**DOCUMENT SECTION:**
★ ★ ★

Skip to content

Batch Processing

Learn how to process multiple files efficiently using Umwelten's batch processing capabilities with concurrent execution and intelligent error handling.

Overview

Batch processing allows you to evaluate multiple files with the same prompt across multiple models concurrently. This is ideal for processing document libraries, image collections, or any set of files that need consistent analysis.

Basic Batch Processing

Simple File Processing

Process all files in a directory:

bash
umwelten eval batch \
  --prompt "Analyze this document and provide a summary" \
  --models "google:gemini-2.0-flash,ollama:gemma3:12b" \
  --id "document-analysis" \
  --directory "./documents" \
  --file-pattern "*.pdf" \
  --concurrent

File Pattern Matching

Use glob patterns to target specific files:

bash
# Process only JPEG images
umwelten eval batch \
  --prompt "Describe this image in detail" \
  --models "google:gemini-2.0-flash,ollama:qwen2.5vl:latest" \
  --id "image-descriptions" \
  --directory "./photos" \
  --file-pattern "*.{jpg,jpeg}" \
  --concurrent

# Process files with specific naming patterns
umwelten eval batch \
  --prompt "Analyze this report" \
  --models "google:gemini-2.0-flash" \
  --id "monthly-reports" \
  --directory "./reports" \
  --file-pattern "report_2024_*.pdf"

Recursive Directory Processing

Process files in subdirectories:

bash
umwelten eval batch \
  --prompt "Categorize this document by type and content" \
  --models "google:gemini-2.0-flash" \
  --id "document-categorization" \
  --directory "./document-library" \
  --file-pattern "**/*.{pdf,docx,txt}" \
  --concurrent

Advanced Batch Options

Concurrency Control

Optimize processing speed with concurrency settings:

bash
# High concurrency for fast processing
umwelten eval batch \
  --prompt "Extract key information from this file" \
  --models "google:gemini-2.0-flash" \
  --id "high-speed-processing" \
  --directory "./files" \
  --file-pattern "*.pdf" \
  --concurrent \
  --max-concurrency 8

# Conservative concurrency to avoid rate limits
umwelten eval batch \
  --prompt "Detailed analysis of this document" \
  --models "google:gemini-2.5-pro-exp-03-25" \
  --id "detailed-analysis" \
  --directory "./important-docs" \
  --file-pattern "*.pdf" \
  --concurrent \
  --max-concurrency 2

File Limits

Control the number of files processed:

bash
# Process only the first 10 files (for testing)

★ ★ ★

**WORK INSTRUCTIONS:**
a: State whether each statement agrees with the batch processing page. Answer yes or no, and quote the exact words of the page that decide it: (i) Batch processing applies the same prompt to multiple files across multiple models concurrently. (ii) The conservative concurrency example sets the maximum concurrency to 8. (iii) Recursive directory processing reaches files in subdirectories.
b: Render this sentence from the batch processing page in Spanish: "This is ideal for processing document libraries, image collections, or any set of files that need consistent analysis."

**SOURCE INFORMATION:**
★ ★ ★

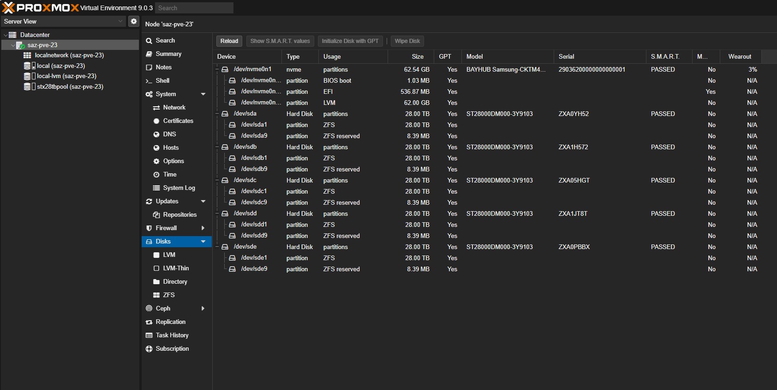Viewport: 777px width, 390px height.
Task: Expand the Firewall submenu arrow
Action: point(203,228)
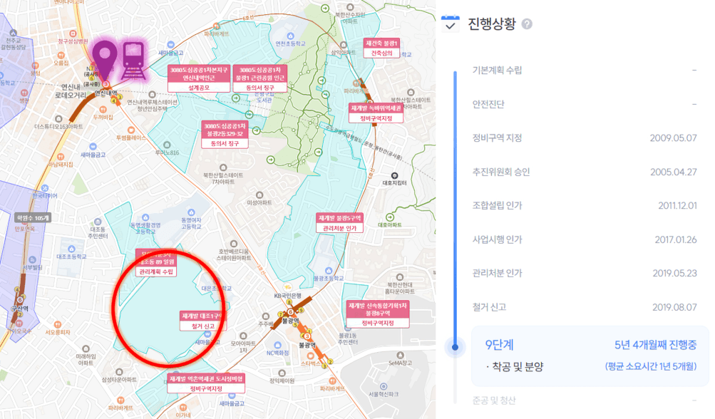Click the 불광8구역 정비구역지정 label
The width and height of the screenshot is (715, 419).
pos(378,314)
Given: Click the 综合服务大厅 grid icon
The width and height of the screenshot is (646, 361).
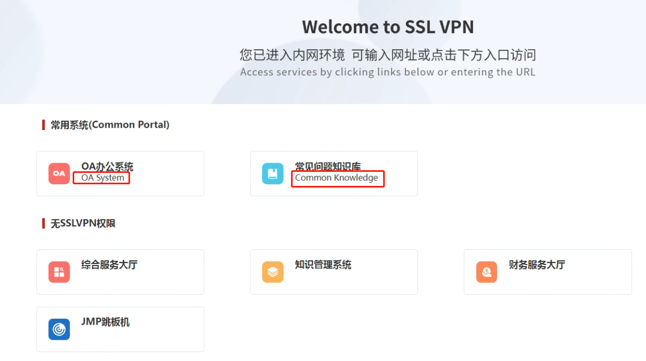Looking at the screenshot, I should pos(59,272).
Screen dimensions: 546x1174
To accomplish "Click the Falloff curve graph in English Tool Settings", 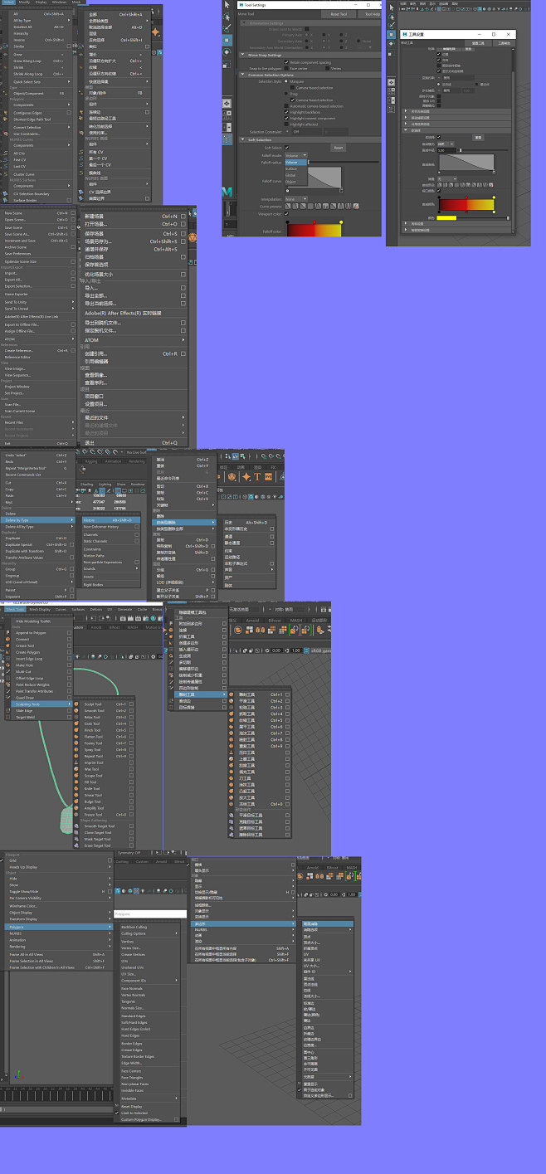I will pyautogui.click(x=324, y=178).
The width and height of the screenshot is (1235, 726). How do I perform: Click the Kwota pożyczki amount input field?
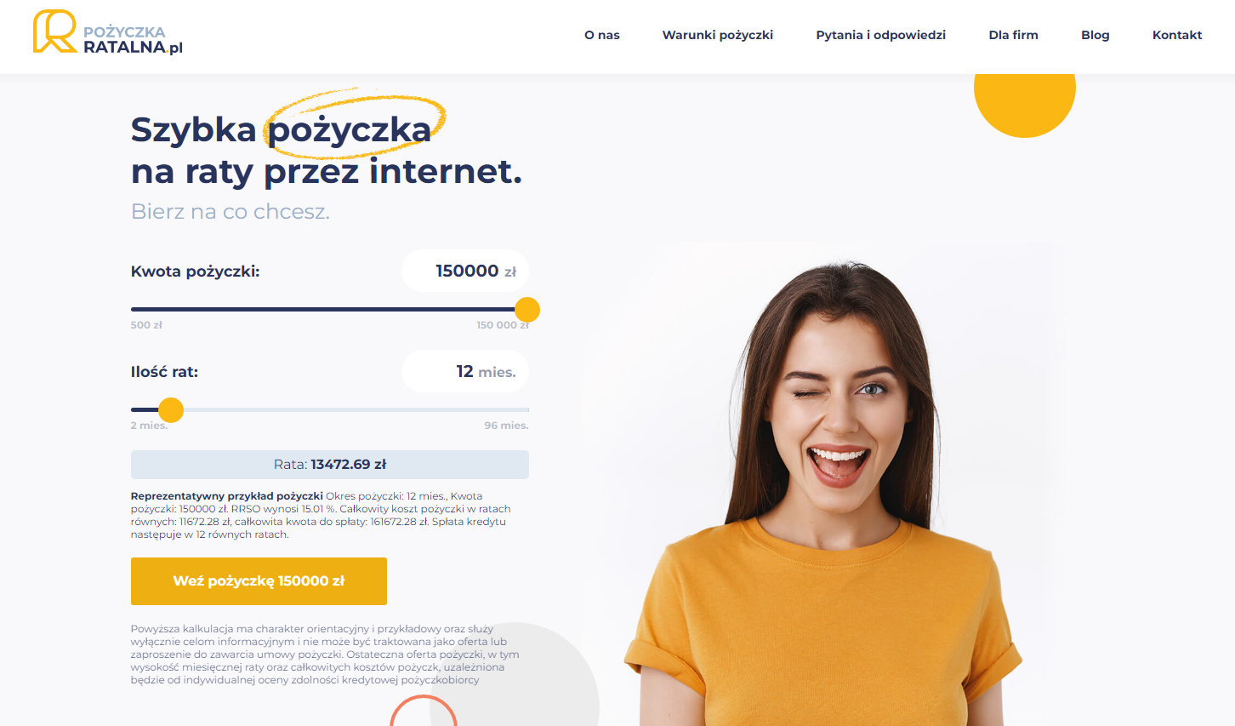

★ ★ ★

**TASK SOLUTIONS:**
a:
(i) Yes: "Batch processing allows you to evaluate multiple files with the same prompt across multiple models concurrently."
(ii) No: under "# Conservative concurrency to avoid rate limits" the setting is "--max-concurrency 2".
(iii) Yes: "Process files in subdirectories".

b: Esto es ideal para procesar bibliotecas de documentos, colecciones de imágenes o cualquier conjunto de archivos que requieran un análisis coherente.